ChatGPT as a mapping assistant: A novel method to enrich maps with generative AI and content derived from street-level photographs
Levente Juhász, Peter Mooney, Hartwig H. Hochmair, Boyuan Guan
TL;DR
This paper investigates using generative AI to enrich maps by turning street-level image descriptions into OpenStreetMap road tags, integrating VGI sources (OSM and Mapillary) with off-the-shelf AI tools. The authors combine GPT-3.5-turbo and BLIP-2 in a Miami-area study, evaluating four prompt scenarios (Baseline, Locational context, Object detection, and OD+LC) against human analysts across 94 road segments. Results show that richer image descriptions and additional context substantially improve tagging accuracy, with OD+LC achieving the largest gains (up to ~19.5 percentage points) and semantic road-category tagging reaching up to ~60% accuracy in some configurations. The study highlights the potential and limitations of AI-assisted mapping, suggesting that larger-scale studies and multimodal spatial AI systems could advance practical GIS workflows while mitigating issues like hallucinations and tagging heterogeneity.
Abstract
This paper explores the concept of leveraging generative AI as a mapping assistant for enhancing the efficiency of collaborative mapping.
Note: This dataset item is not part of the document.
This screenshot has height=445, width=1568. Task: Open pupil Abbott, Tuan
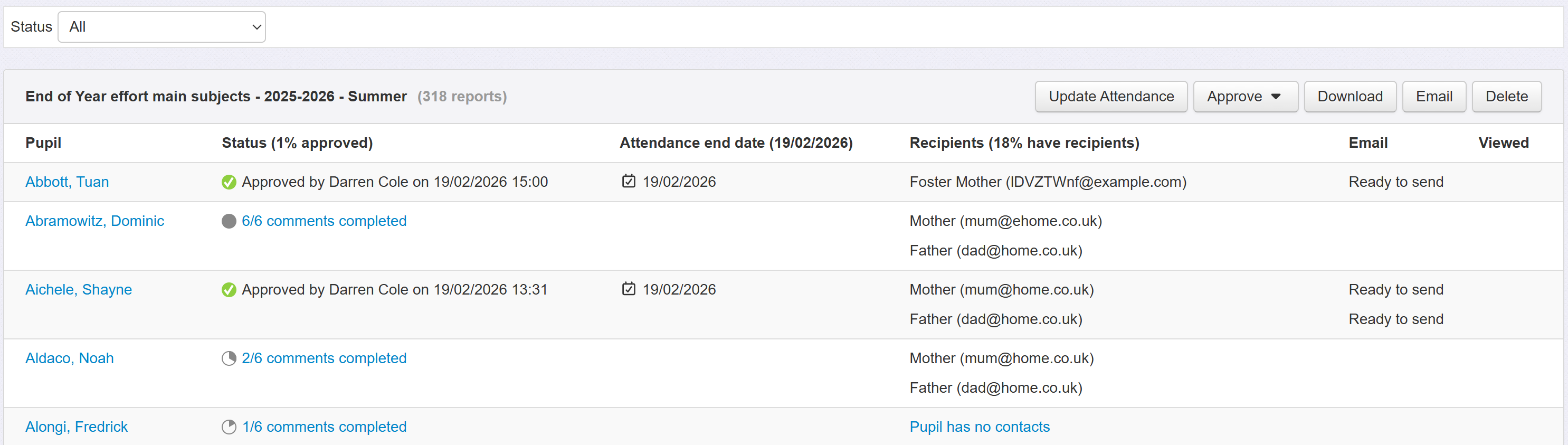(x=67, y=182)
We present results of an experiment that combines multiple sources of volunteered geographic information (VGI) and large language models (LLMs). Three analysts described the content of crowdsourced Mapillary street-level photographs taken along roads in a small test area in Miami, Florida. GPT-3.5-turbo was instructed to suggest the most appropriate tagging for each road in OpenStreetMap (OSM). The study also explores the utilization of BLIP-2, a state-of-the-art multimodal pre-training method as an artificial analyst of street-level photographs in addition to human analysts. Results demonstrate two ways to effectively increase the accuracy of mapping suggestions without modifying the underlying AI models: by (1) providing a more detailed description of source photographs, and (2) combining prompt engineering with additional context (e.g. location and objects detected along a road). The first approach increases the suggestion accuracy by up to 29%, and the second one by up to 20%.